◆ **Provided text**:
-*-*-
What is the purpose of punishments in the afterlife (Gehinom, kaf hakela, gilgulim, etc.)? Are all of them for cleaning up the person from the consequences of his bad deeds and therefore for his benefit? Or are there any instances where these are a kind of retribution/revenge?

if there are such instances, then how can we reconcile this with the notion of God being the furthest extreme of kindness.

(as implied in the book Tomer Devorah and explicitly stated in the tov halevanon commentary to Shaar Bitachon ch.2 factor #7 - That the one he trusts is absolutely generous and kind to those deserving and to those who are not deserving, and that his generosity and kindness is continuous, never ending and without interruption. (Tov Halevanon commentary: the most possible extreme of generosity and kindness... see there)

  • Did you ever learn Mesilat Yesharim ch. 4? Commented Aug 16, 2013 at 3:41

1 Answer 1


kol yisroel yesh lohem chelek lolam habo. Every Jewish person in the end goes to paradise or gan eden. But before he can go there for the first year his soul has to be 'cleansed'. That is why we say kaddish the first year. Therefore they are for his ultimate benefit. I must add although I wrote originally every Jewish person in the end goes to gan eden, I must qualify this. This is only if he is part of the klal but happens to do aveiros and the gemoro says that only four people ever existed who never did any. If he is not part of the klal, meaning orthodox Jewry, then he will never get into paradise whatever mitsvot he may have done in this world.
-*-*-
◆ **Records supplied**:
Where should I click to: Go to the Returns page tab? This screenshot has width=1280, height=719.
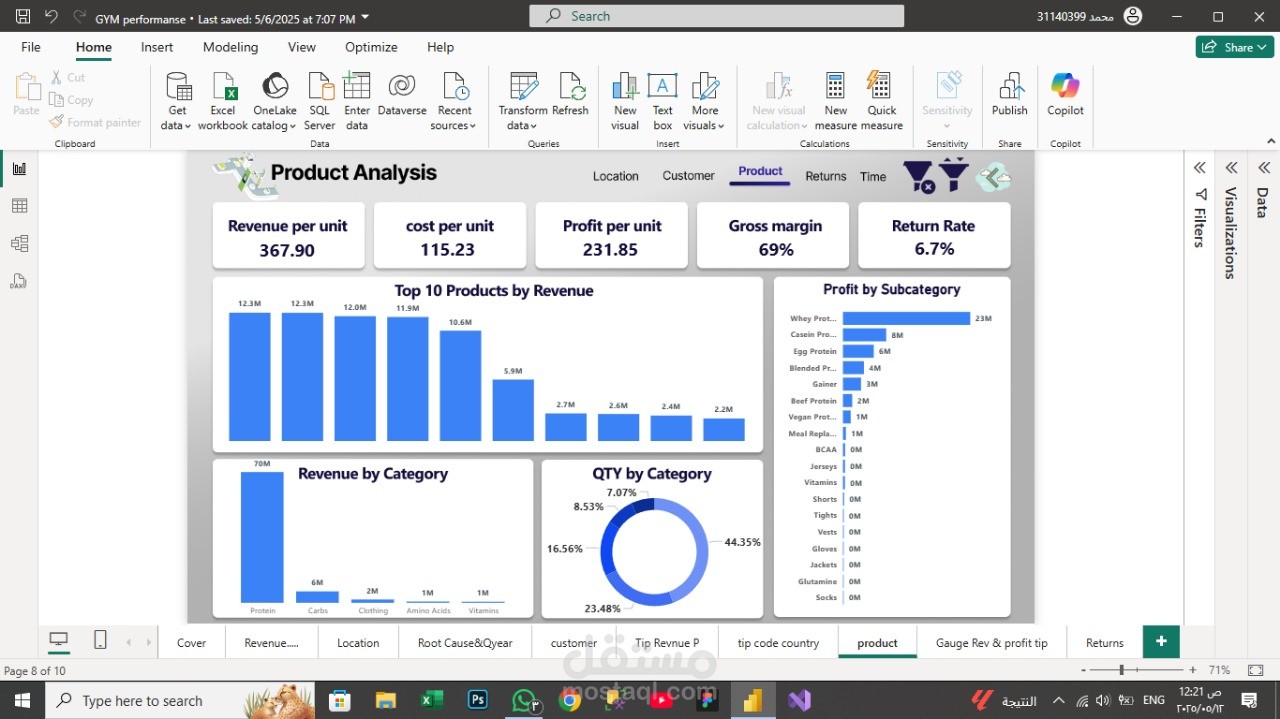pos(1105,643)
-*-*-
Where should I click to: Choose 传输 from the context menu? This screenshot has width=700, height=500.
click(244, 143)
-*-*-
◆ **Given instruction**: Extend the forum thread on afterlife punishment and divine kindness, starting right after its final sentence.

◆ **Reply to the task**:
  • 1
    Hello and welcome to Mi Yodeya. Do you have a source that the purpose of the first year is to cleanse his soul? Your answer would be stronger if you could edit that in. Commented May 17, 2013 at 1:16
  • 2
    Sources for your last sentence would be nice. I thought the klal was us Rachmastrivka Chassidim but I didn't know that not being part of the klal was so bad.
    – Double AA
    Commented May 17, 2013 at 17:15
  • So did nobody ever get into paradise before the 19th century?
    – Daniel
    Commented Aug 15, 2013 at 19:35

You must log in to answer this question.

Not the answer you're looking for? Browse other questions tagged .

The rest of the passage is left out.